==== AVAILABLE RECORDS
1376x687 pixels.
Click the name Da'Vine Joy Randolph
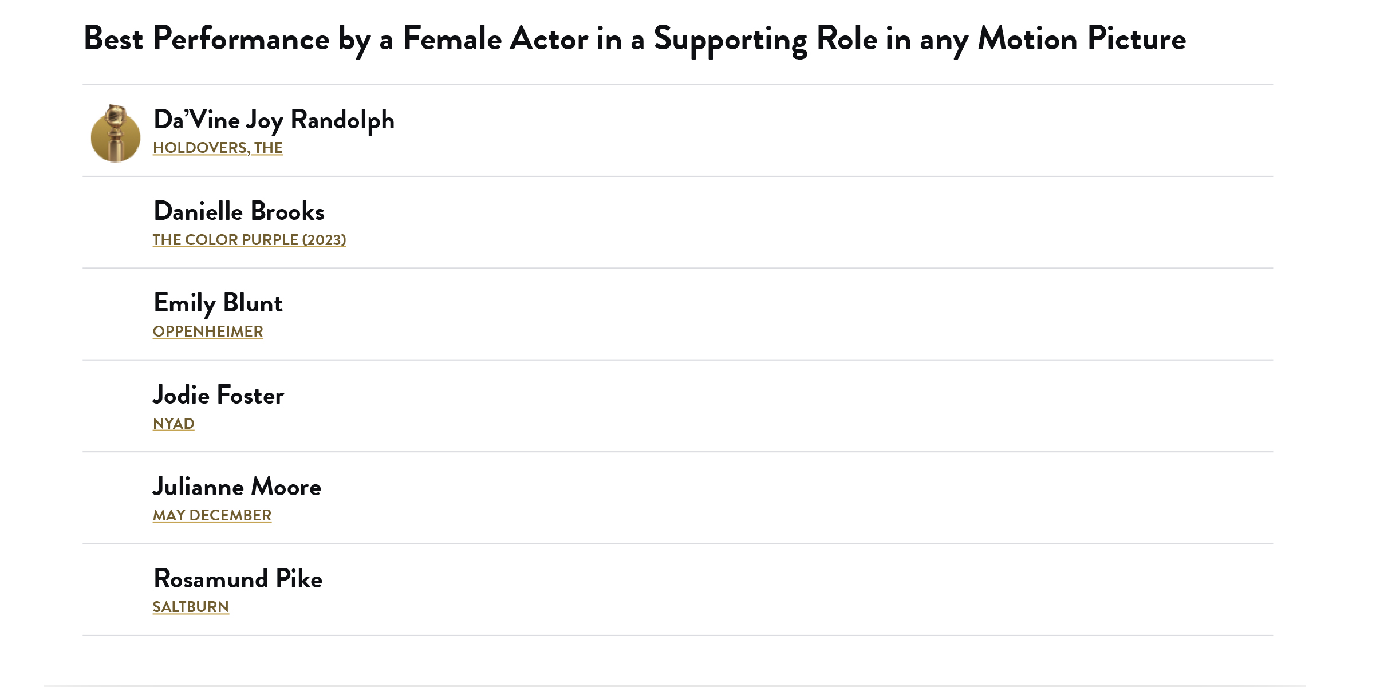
========
==== AVAILABLE RECORDS
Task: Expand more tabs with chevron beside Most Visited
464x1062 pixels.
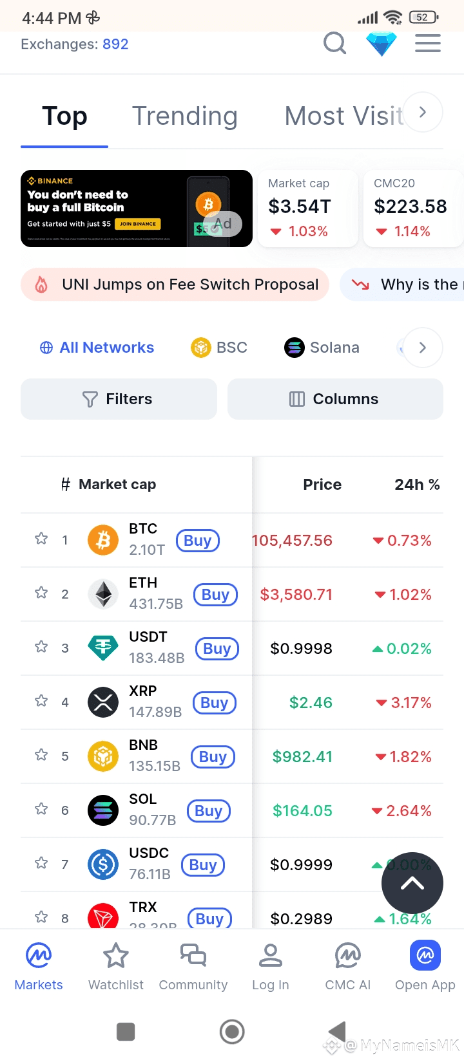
========
==== AVAILABLE RECORDS
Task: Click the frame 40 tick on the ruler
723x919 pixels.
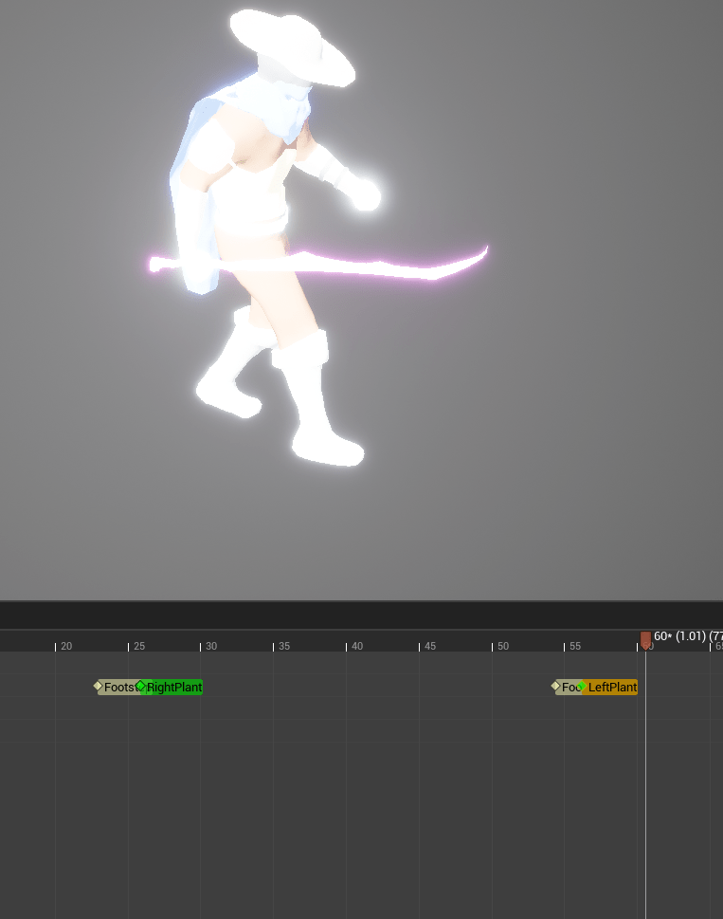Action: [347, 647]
========
Could you return the lines in the entries above that contain "Click"?

Click the name Da'Vine Joy Randolph
Task: Click the frame 40 tick on the ruler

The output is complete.